You know, I need every moment. It's really annoying when people take their time out to hurt me emotionally or psychiatrically or chemically. I mean, I've been hearing other worldly noises. Before, I kept feeling judged in private for the n word thing. The summer came, and my brother was home. Then, the clicks in my room began, for some reason, like how I saw ghosts when "Ghost Adventures" started.

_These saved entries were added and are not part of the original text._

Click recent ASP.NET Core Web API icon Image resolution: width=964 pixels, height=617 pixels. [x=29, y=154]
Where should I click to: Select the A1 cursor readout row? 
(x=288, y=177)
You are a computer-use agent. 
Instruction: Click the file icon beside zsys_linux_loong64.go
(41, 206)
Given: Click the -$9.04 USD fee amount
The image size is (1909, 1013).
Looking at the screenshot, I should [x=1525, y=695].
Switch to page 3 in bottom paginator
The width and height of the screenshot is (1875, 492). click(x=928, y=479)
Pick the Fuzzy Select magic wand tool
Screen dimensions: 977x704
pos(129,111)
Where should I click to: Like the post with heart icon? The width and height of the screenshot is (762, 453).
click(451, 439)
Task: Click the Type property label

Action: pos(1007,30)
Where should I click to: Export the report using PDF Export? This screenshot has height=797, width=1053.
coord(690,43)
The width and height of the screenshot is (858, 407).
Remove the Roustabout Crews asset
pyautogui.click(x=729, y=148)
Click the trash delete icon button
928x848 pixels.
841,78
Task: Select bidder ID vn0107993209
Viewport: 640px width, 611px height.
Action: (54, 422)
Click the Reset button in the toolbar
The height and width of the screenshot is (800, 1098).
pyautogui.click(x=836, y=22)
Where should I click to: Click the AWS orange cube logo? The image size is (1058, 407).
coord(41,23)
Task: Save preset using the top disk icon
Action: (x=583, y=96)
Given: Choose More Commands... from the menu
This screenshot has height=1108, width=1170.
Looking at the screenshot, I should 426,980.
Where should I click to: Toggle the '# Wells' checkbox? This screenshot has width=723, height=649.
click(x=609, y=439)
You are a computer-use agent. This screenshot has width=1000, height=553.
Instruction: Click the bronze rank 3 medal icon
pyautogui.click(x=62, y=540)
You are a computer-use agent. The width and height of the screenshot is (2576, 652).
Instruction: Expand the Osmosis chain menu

Ellen DeGeneres is not from L.A., like my family is not from Florida. 3I
You know, like Tim Burton, I feel that he has a problem with people like me racially, even though I just like being white though I do appreciate other cultures. I mean, like everything I think is wrong. It's because of mistakes I made, but these mistakes weren't very big. I didn't do anything big on purpose. I'm being attacked for fun. I get these thoughts because of thinking Tim Burton was posting to me calling me not white and then tricked me into the n word thing or the people in the experiment.
So, supposedly since I had a hard time remembering to write my cousin it's so bad. I felt like I was made to not think about it, though, really, and that makes me more mad because people will just get mad at my mom for it. Then, it's the thing where I ended up funning my dad. Woah, that's a big deal to me. Then, what, I gained weight and couldn't find myself all as a teenager living in the New Orleans area. It hurts to gain weight and do it by losing sleep and not really eating a lot. xp
I just realized I'm kinda made up lightly being from the Florida coast and not being robust until now when I got fat. One thing irritates me physically and then I can't think. I also realized I was made up kinda overly slick and then sorta built up more rumply and rough, like those Russian dolls. Then, I moved to the New Orleans area but couldn't quit unwind.